Mobil Formula Satu modern hampir terlihat seperti tidak ada orang yang mengemudikannya. Sopir itu duduk berjongkok di belakang struktur perlindungan kecelakaan, hanya ujung helm yang terlihat. Namun setidaknya para pengemudi tetap bersikap menonjol ketika mereka keluar dari mobil; banyak insinyur dan mekanik yang membuat dan memelihara mobil F1 hampir tidak pernah menjadi pusat perhatian.

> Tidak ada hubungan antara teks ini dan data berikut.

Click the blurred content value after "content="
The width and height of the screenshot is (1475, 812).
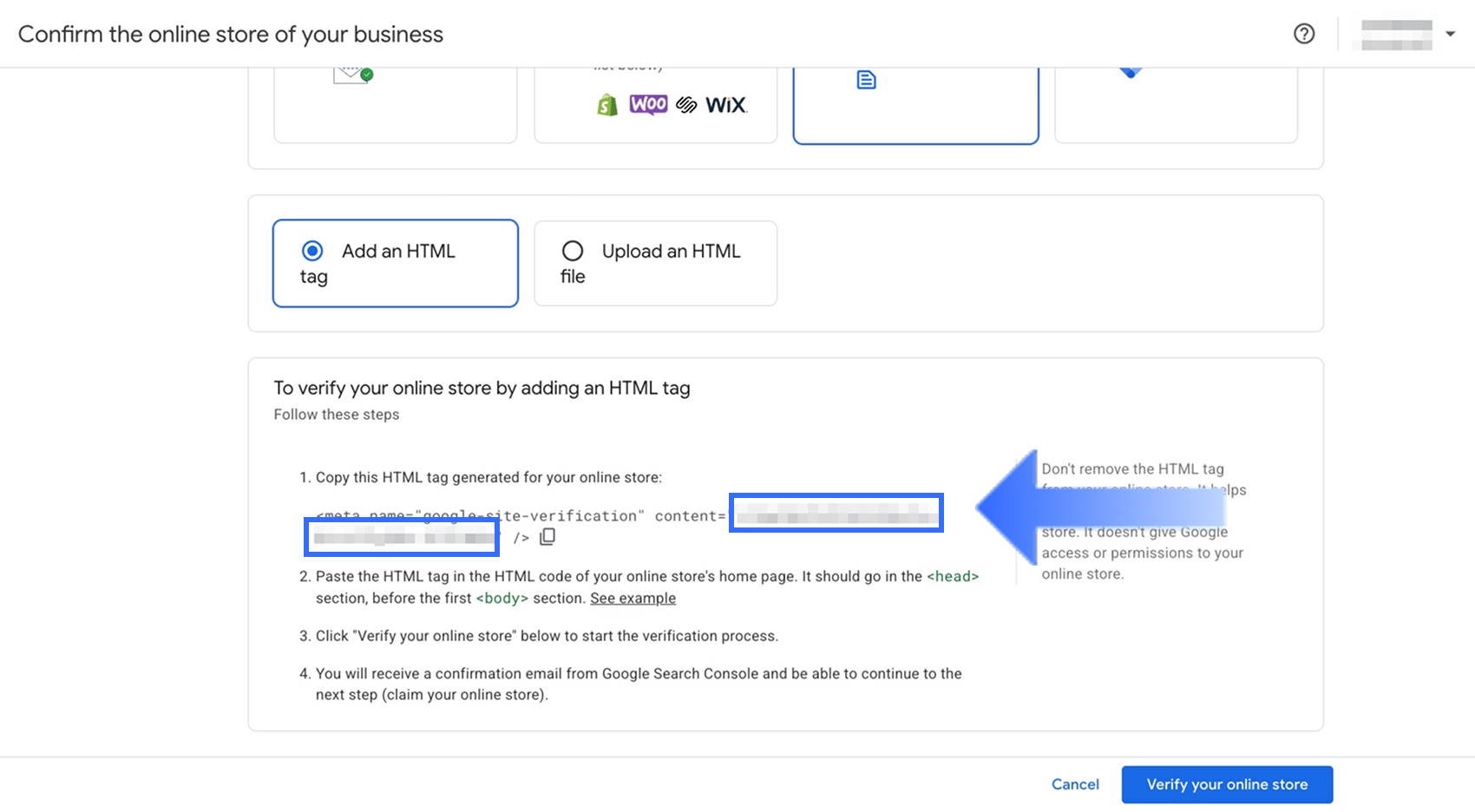(836, 514)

Sangat mudah untuk melupakan bahwa manusia membuat teknologi—dan semua hal menakjubkan yang dihasilkannya—menjadi mungkin.
Isi
- “Menang di hari Minggu, jual di hari Senin”
- Aliansi teknik
- Ini semua tentang manusia
- Jalan yang tidak jelas di depan
Namun elemen manusialah yang diyakini Infiniti sebagai kunci kemajuan mobil jalan raya dan mobil balap F1. Infiniti bermitra dengan Renault Olahraga Tim Formula Satu untuk mengatur transfer teknologi. Namun alih-alih berbagi manifold buang atau chip komputer, Infiniti dan Renault malah berbagi sumber daya manusia—insinyur—untuk membuat mobil lebih baik baik di dalam maupun di luar lintasan.
“Menang di hari Minggu, jual di hari Senin”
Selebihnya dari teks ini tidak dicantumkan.